4 Tips Real Estate Investors Should Know to Pay Less Taxes

 

THIS MIGHT NOT COME AS A SURPRISE, BUT AS A REAL ESTATE INVESTOR, TAXES ARE PROBABLY YOUR SINGLE BIGGEST EXPENSE.

Isn’t that crazy?

But just think about it…

You have to pay taxes on income, taxes on property, and taxes on goods and services.

What percentage of your income do all those taxes eat up?

We could all stand to pay less in taxes, right?

Fortunately, the new tax law has given law firms plenty of opportunities.

In fact, there are 4 major ways that you can use to slash their taxes and keep more of your hard-earned money to put in the bank each year.

 

1. Special Tax Benefits

🏠 Real Estate investing comes with numerous benefits that you won’t find in other investments.

🏠 Some well known tax benefits include depreciation and 1031 exchange. 

🏠 REIT investors will reap more benefits from the new tax laws.

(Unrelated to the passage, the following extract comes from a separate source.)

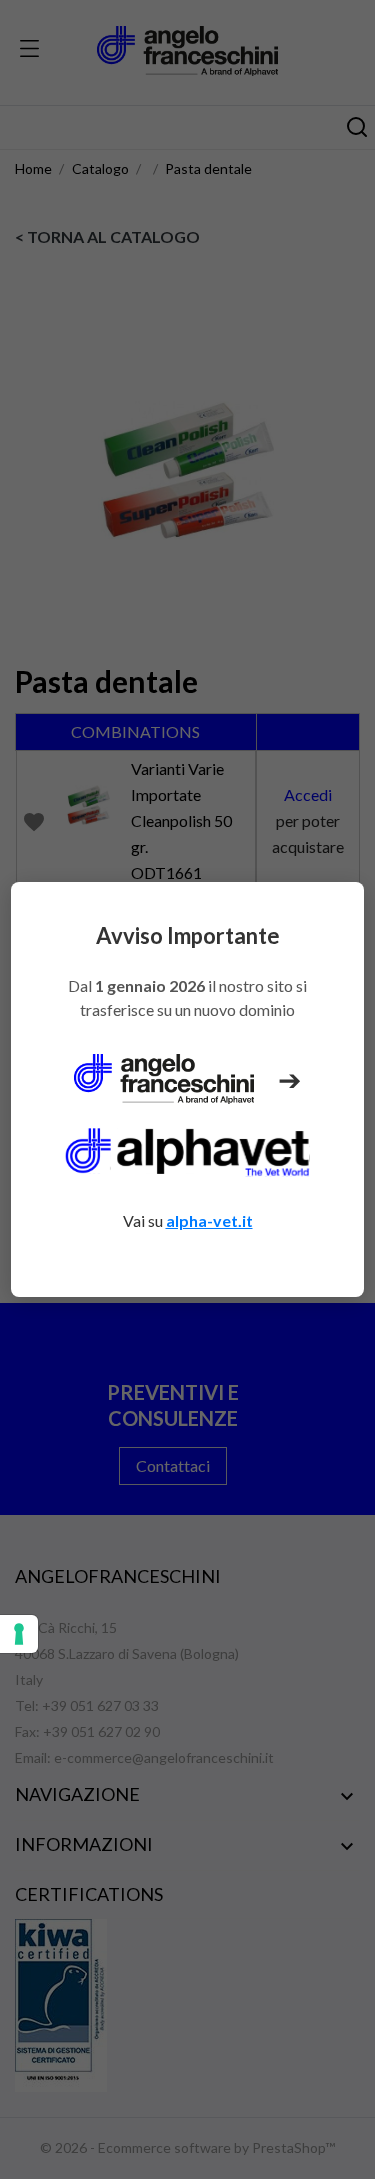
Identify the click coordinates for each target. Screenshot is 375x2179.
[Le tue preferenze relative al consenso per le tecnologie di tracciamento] (19, 1634)
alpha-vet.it (209, 1220)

🏠 Make use of the 20 Percent rule: the new tax law that allows you to deduct 20% of your net rental income from your taxable income.

2. Know these Tax forms

🏠 The three main forms you should know are: Schedule E, B and D.

🏠 Schedule E is used to report any supplemental income and loss from rental properties.

🏠 Schedule B and D are used to report any investments.

🏠 If you plan to do your own taxes, a higher level software will be required – however they don’t always cover everything.

🏠 The easiest way for landlords to track rental income and expenses is through Quickbooks.

 

3. Passive Income benefits

🏠 Real estate loopholes can be extremely beneficial as investing is considered passive income.

🏠 A big non-cash expense when calculating profit and loss is depreciation.

🏠 If you actively participate with your rental properties you are eligible to deduct $25,000 of rental real estate losses.

🏠 In order to benefit from this exception you must spend more than half your total working hours in real estate activities and spend more than 750 hours “materially participating”.

4. Selling your property

🏠 There are three ways to reduce the amount you pay in taxes when selling:

– Sell off losing assets to offset your gain.

– 1031 exchange: selling your old property and buying a new one.

– Convert the property into your primary residence for a few years before selling: if you have owned the property for at least 5 years and live in it for 2 years, your property is a residence instead of an investment.

🏠 If you’re flipping properties as an investor you’ll be taxes using capital gains tax rates.

Takeaway

The truth is, you could save 5 or 6 figures on your tax bill every year by implementing a tax savings plan…And whether you’re able to take advantage of one, two, or all 4 of these strategies, it’s well worth your time and effort to implement them.